◆ **SOURCE EXCERPT**

* Begin *

The recent travails in Uzbekistan of Russian cellphone giant MTS – hit by employee arrests and a three-month suspension – highlight the perils for foreigners of doing business in Central Asia’s most populous country. Although Tashkent tries to project an investor-friendly image, experts say pervasive corruption makes it difficult, if not impossible for most foreign entities to enjoy a stable operating environment.
Tashkent suspended the operations of Uzdunrobita, MTS’ Uzbekistan arm, on July 17 for 10 working days, accusing it of using equipment illegally. On July 30, the suspension was extended for three months. Tashkent has also accused MTS representatives of engaging in criminal activity, including evading $1.3 million in taxes and violating Uzbekistan’s Byzantine currency regulations.
Five managers – including Russian citizen Radik Dautov, who was appointed Uzdunrobita’s acting head after director Bekzod Akhmedov fled Uzbekistan – are under arrest. On July 25, Russian officials said they had voiced their “concern” to Tashkent about Dautov’s detention. Six days later, Moscow urged a resolution to an “ever more acute” dispute.
MTS (owned by Russian oligarch Vladimir Yevtushenkov) denies being in breach of the law and is fighting back, condemning “the use of the tactic of intimidation and arrest of Uzdunrobita staff,” and assailing the “ungrounded attacks on a Russian investor’s business.”

* End *

◆ **SOURCE DATA**
* Begin *

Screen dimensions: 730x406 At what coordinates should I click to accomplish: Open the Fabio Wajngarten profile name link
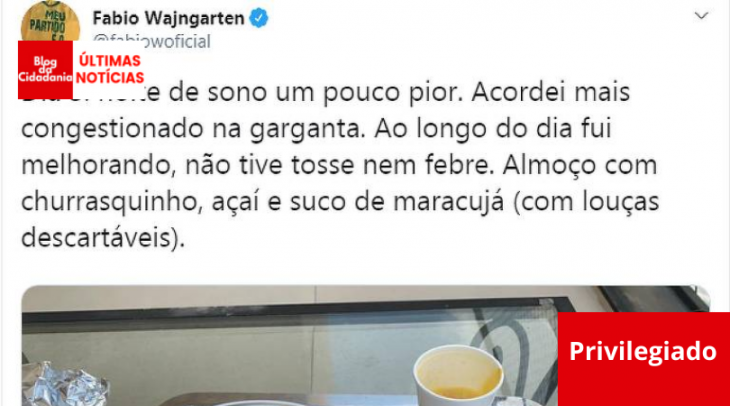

* End *

◆ **WHAT IS EXPECTED**
Copy out the full passage above about the troubles of the Russian mobile operator MTS in Uzbekistan, keeping every word and punctuation mark unchanged.

◆ **ANSWER FOR THE TASK**
The recent travails in Uzbekistan of Russian cellphone giant MTS – hit by employee arrests and a three-month suspension – highlight the perils for foreigners of doing business in Central Asia’s most populous country. Although Tashkent tries to project an investor-friendly image, experts say pervasive corruption makes it difficult, if not impossible for most foreign entities to enjoy a stable operating environment.
Tashkent suspended the operations of Uzdunrobita, MTS’ Uzbekistan arm, on July 17 for 10 working days, accusing it of using equipment illegally. On July 30, the suspension was extended for three months. Tashkent has also accused MTS representatives of engaging in criminal activity, including evading $1.3 million in taxes and violating Uzbekistan’s Byzantine currency regulations.
Five managers – including Russian citizen Radik Dautov, who was appointed Uzdunrobita’s acting head after director Bekzod Akhmedov fled Uzbekistan – are under arrest. On July 25, Russian officials said they had voiced their “concern” to Tashkent about Dautov’s detention. Six days later, Moscow urged a resolution to an “ever more acute” dispute.
MTS (owned by Russian oligarch Vladimir Yevtushenkov) denies being in breach of the law and is fighting back, condemning “the use of the tactic of intimidation and arrest of Uzdunrobita staff,” and assailing the “ungrounded attacks on a Russian investor’s business.”